И было это неделю назад. А теперь старик Точилин требовал попа — собороваться.
— Помрешь и так, — жестко сказал Иван. — Или здесь помрешь, или хлеб отдашь, лютый старик. Контрреволюционную агитацию я тебе разводить не дам.
— Зови Паньку, — глухо сказал тогда Точилин.
Иван привел Пантелея, прикрыл за ним дверь каталажки — пусть отец с сыном посовещаются наедине. На хлеб, что спрятан у Лазарева, они не покажут, думал Иван. Для них он надежно спрятан, никому и в голову не придет искать у Семена. Есть и еще причины, чтобы не указывать им на Семена. Лучше вырыть еще одну яму с хлебом, чем вырыть яму себе, лишившись поддержки в Заголяевке. Точилины — они каралатские политики, усмехнулся Иван, на том и срежутся.
— Хватит, граждане, — он открыл дверь. — Не на сходку собрались. Что решили?
— Пойдем, — сказал Пантелей Точилин, — получишь хлеб, чтоб ты им подавился.
— Разжую как-нибудь, у меня зубы крепкие. А далеко ль пойдем?
— Мы свое при себе храним.
— Оно и вернее, — легко согласился Иван.
Во дворе у Алексея, младшего сына старика, двенадцать Точилиных подошли к широченному крыльцу, ухватились за края дубовых плах, приподняли и понесли крыльцо в сторону. Открылся низкий деревянный сруб, запечатанный крышкой, — вход в тайник. «Теперь, дед, — сказал Иван старику, — можешь помирать на здоровье». «Я ране твою смертушку увижу, Ванька, — ответил дед. — Увижу и помру спокойно». «Не будет, дед, нам спокойной смерти, пока живем на одной земле, — сказал Иван. — Хлеб твой, что спрятан у Лазарева, мы нашли. Где ж тут помереть спокойно? А мне, думаешь, легко ли будет помереть, зная, что весь твой выводок цел? Ради спокойной смерти нам с тобой надо было еще при царе поторопиться… Ты что, сдурел?»
Старик дико, по-заячьи вереща, тянулся дрожащей лапой к горлу Ивана.
10
Вечером в Народном доме собрался сельский сход. На сцене за столом сидели Петров, военком Медведев, Елдышев, Храмушин, Ерандиевы, отец и сын. В глубине зала (в поповском доме снесли перегородки) особняком от основной массы сельчан грудились каралатские кулаки, а было их много — под две сотни. Петров дал слово Елдышеву. Елдышев сказал:
— Товарищи! А также и вы, граждане кулаки! Чем кончилось дело с Точилиным, вам известно. Кто не хочет исполнять продразверстку, того милости прошу в каталажку.
— Это беззаконие! — крикнул из зала эсер Карнев. — Так только в старину царские холуи из мужика недоимки выбивали — голодом, дыбой, плетьми, тюремными ямами. Вам, большевикам, только плетей и не хватает. Вот она, свобода, вот она, большевистская революция во всей красе!

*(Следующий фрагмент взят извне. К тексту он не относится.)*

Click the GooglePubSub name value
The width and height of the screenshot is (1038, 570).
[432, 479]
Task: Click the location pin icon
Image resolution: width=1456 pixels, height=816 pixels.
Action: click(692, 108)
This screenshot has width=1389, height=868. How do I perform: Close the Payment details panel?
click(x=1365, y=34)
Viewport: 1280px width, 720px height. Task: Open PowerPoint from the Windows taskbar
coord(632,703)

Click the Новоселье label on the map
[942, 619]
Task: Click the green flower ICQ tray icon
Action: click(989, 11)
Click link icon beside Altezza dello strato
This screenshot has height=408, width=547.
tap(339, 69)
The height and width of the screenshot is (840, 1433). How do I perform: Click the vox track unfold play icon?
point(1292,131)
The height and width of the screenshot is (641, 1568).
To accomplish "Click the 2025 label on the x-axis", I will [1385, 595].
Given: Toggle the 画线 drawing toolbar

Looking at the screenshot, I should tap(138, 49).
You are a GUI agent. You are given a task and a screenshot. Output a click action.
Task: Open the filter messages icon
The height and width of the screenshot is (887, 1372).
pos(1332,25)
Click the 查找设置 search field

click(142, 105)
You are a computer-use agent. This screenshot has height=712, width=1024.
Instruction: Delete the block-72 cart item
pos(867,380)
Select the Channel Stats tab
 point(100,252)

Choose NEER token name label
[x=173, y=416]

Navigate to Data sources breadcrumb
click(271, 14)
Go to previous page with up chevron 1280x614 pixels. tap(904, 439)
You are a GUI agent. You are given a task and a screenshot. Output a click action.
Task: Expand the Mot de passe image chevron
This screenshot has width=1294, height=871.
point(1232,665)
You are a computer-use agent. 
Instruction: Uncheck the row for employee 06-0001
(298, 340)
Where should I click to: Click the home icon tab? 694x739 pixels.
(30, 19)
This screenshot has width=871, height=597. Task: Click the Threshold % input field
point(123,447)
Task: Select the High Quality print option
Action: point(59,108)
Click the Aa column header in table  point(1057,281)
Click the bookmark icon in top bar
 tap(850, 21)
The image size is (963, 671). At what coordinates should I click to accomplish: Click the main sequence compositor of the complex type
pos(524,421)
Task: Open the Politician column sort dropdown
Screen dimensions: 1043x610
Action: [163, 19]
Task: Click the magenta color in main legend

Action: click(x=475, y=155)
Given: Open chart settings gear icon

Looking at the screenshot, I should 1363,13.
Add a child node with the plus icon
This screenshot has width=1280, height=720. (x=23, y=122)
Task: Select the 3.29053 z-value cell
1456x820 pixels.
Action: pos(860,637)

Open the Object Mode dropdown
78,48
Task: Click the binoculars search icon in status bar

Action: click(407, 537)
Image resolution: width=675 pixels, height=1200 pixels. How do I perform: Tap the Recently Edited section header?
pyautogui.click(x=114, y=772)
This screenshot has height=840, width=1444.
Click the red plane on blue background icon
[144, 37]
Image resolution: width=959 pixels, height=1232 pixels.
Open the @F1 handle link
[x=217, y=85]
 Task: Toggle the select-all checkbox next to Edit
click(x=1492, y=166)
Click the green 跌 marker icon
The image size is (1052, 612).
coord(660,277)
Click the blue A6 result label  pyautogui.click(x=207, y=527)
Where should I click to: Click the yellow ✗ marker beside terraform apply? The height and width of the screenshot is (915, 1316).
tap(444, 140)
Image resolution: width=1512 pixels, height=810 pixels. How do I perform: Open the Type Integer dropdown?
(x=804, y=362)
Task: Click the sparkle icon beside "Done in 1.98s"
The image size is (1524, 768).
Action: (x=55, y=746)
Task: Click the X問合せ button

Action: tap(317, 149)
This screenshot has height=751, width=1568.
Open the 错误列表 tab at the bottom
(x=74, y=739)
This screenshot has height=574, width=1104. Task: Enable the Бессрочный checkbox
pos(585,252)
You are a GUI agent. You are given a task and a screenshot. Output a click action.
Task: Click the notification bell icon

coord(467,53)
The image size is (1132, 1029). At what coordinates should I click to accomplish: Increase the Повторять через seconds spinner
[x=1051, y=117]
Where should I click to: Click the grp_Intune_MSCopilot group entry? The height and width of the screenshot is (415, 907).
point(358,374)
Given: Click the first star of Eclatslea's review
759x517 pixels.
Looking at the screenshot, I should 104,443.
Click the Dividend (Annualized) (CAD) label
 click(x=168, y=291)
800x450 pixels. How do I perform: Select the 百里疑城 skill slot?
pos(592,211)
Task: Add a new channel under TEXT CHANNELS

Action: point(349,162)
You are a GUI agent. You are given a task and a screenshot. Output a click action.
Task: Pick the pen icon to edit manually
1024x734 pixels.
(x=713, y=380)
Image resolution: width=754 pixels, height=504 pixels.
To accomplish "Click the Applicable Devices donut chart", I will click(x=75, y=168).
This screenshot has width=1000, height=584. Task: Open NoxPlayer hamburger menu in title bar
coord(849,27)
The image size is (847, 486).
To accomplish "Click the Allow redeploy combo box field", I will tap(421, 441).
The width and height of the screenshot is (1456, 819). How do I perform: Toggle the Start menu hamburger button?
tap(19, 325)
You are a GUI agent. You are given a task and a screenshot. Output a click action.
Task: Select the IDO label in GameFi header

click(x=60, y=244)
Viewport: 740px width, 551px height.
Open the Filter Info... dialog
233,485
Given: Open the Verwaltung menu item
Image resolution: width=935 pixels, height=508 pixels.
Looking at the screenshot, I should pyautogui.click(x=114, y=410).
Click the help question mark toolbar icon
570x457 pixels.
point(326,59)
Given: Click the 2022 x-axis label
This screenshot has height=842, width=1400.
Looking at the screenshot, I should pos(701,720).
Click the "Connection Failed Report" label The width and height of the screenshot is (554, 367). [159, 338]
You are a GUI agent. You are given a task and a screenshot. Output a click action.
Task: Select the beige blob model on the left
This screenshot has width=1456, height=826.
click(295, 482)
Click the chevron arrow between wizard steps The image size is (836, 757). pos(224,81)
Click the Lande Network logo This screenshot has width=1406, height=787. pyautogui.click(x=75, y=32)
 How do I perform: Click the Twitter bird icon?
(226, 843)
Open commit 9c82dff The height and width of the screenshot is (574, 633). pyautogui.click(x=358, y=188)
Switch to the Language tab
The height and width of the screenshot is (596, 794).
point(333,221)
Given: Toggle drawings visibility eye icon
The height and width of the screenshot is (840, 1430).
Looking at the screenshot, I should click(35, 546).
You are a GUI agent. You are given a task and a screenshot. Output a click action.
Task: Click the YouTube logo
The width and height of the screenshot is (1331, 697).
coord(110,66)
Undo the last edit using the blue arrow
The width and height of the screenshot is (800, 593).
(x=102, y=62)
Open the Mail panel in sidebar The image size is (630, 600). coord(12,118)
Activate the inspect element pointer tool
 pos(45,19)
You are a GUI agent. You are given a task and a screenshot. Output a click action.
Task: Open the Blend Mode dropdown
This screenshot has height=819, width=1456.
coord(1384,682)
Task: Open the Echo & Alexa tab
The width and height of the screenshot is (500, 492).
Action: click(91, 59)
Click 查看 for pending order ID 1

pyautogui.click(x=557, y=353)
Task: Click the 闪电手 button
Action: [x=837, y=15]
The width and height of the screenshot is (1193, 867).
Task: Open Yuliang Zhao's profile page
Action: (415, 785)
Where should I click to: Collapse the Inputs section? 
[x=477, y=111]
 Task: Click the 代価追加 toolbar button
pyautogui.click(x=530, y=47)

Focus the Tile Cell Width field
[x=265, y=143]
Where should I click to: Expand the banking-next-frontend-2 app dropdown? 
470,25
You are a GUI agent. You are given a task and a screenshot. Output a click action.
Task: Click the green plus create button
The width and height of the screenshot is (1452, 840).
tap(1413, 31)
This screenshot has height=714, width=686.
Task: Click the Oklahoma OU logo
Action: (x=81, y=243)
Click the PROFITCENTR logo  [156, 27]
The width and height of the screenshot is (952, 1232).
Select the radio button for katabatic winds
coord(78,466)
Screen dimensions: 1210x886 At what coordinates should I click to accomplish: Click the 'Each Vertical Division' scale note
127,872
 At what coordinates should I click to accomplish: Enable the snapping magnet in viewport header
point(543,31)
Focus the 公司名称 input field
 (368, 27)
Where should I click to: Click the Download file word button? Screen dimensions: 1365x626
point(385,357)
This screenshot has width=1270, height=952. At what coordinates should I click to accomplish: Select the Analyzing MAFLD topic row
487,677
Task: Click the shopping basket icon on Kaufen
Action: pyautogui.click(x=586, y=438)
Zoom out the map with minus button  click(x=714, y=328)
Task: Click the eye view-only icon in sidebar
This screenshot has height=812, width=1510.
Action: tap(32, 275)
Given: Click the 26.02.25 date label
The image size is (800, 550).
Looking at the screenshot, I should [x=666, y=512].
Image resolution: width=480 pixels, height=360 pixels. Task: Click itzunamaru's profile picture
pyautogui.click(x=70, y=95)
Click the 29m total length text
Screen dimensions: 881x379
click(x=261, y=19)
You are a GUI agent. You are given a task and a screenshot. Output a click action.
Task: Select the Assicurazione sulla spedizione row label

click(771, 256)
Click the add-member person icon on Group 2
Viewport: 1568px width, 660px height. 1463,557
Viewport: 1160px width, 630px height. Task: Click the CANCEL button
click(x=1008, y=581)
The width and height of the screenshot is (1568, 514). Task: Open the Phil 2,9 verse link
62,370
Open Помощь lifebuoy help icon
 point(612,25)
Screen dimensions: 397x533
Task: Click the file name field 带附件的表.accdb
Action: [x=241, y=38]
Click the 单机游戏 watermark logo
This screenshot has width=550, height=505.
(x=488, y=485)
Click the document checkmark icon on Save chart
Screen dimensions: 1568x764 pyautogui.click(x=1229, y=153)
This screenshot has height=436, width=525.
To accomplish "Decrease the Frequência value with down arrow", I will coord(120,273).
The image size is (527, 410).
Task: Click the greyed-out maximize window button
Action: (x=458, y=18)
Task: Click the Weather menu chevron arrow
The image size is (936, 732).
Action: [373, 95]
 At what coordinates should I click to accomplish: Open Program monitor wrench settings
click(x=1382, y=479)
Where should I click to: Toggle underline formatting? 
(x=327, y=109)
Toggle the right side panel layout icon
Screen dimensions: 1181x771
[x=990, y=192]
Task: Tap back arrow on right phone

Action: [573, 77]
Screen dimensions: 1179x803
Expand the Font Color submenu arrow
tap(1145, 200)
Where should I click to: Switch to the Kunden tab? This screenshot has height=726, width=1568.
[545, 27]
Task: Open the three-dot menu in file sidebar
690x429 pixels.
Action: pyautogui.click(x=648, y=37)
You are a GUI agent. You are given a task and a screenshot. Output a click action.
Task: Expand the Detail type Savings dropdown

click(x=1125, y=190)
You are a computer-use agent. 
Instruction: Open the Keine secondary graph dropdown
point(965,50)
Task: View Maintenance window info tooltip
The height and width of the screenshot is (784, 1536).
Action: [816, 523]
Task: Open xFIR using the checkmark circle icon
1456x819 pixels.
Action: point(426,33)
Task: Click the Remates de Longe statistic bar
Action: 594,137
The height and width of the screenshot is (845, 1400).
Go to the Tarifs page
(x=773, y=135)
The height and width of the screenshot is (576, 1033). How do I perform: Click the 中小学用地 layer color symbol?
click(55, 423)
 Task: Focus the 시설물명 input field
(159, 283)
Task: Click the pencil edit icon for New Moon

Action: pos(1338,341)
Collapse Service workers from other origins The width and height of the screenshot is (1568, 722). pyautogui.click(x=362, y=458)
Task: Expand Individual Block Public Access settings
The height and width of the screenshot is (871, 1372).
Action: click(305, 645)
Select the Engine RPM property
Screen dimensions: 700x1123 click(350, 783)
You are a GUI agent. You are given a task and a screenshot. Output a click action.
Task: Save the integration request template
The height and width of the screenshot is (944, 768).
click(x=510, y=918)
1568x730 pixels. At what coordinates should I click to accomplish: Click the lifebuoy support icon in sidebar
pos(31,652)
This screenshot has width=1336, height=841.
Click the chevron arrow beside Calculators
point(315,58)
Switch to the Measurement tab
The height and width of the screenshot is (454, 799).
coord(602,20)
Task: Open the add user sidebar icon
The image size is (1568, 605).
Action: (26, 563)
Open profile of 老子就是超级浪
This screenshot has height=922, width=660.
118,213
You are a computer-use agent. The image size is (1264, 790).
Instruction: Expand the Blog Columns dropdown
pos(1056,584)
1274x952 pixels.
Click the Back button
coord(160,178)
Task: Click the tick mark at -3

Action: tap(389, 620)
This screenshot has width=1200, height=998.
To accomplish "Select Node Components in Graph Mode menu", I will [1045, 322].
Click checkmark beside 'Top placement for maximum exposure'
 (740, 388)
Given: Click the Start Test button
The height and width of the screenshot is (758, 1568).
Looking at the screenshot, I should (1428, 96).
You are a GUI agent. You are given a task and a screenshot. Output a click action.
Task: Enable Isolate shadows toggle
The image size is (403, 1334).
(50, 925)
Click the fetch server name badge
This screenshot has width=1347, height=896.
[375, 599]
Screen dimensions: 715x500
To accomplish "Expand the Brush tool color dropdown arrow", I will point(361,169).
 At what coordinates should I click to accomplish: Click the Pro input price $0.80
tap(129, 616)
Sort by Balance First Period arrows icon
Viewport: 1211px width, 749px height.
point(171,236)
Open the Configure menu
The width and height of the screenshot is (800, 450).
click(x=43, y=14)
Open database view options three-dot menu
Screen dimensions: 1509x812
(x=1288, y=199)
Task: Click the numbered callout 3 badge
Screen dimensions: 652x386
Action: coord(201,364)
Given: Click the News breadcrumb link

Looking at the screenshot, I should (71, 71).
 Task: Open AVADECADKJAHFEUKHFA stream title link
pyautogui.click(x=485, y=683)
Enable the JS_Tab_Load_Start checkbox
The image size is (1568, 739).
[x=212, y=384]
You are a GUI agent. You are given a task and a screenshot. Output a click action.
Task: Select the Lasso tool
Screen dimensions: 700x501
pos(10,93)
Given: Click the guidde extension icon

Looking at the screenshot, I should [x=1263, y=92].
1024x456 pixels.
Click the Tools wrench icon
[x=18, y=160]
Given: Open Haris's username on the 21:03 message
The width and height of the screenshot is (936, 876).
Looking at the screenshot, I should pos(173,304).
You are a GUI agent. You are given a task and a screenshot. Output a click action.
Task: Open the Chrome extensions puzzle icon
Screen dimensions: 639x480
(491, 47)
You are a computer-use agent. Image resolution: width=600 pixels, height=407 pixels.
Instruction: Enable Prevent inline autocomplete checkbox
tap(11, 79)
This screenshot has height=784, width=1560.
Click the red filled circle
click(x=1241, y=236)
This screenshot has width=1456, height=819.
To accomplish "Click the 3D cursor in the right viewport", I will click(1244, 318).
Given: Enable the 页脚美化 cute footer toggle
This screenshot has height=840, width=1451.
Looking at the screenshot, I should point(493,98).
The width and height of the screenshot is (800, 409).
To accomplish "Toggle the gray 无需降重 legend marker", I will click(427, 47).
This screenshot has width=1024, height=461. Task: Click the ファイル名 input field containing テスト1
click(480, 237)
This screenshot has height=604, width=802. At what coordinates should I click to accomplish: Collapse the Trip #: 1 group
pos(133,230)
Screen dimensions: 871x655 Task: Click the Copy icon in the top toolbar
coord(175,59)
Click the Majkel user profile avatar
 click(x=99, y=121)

— Ты сыт, гражданин Карнев, а мы, — Иван обвел рукой зал, — голодны. Сытый голодного не разумеет. А потому митинг у нас не получится. Граждане кулаки! Волисполком дает вам три дня сроку. Через три дня к лицам, хлеб не сдавшим, будут приняты суровые меры.
— Сперва найди мой хлеб, — гукнул из тьмы зала чей-то голос. — Сперва найди его, прыткий!
— Это кто сказал? — спросил Елдышев. Тихо стало в зале. — Это сказал гражданин Вдовин Петр Николаевич, вот кто. А хлеб у гражданина Вдовина зарыт на хуторе, куда мы с ним после этого собрания и поедем. — Переждав шум, Елдышев продолжал: — Хлеб — не иголка, за вами следят сотни голодных глаз. Поимейте это в виду. Так что лучше добром.
— У меня есть слово к товарищам комиссарам.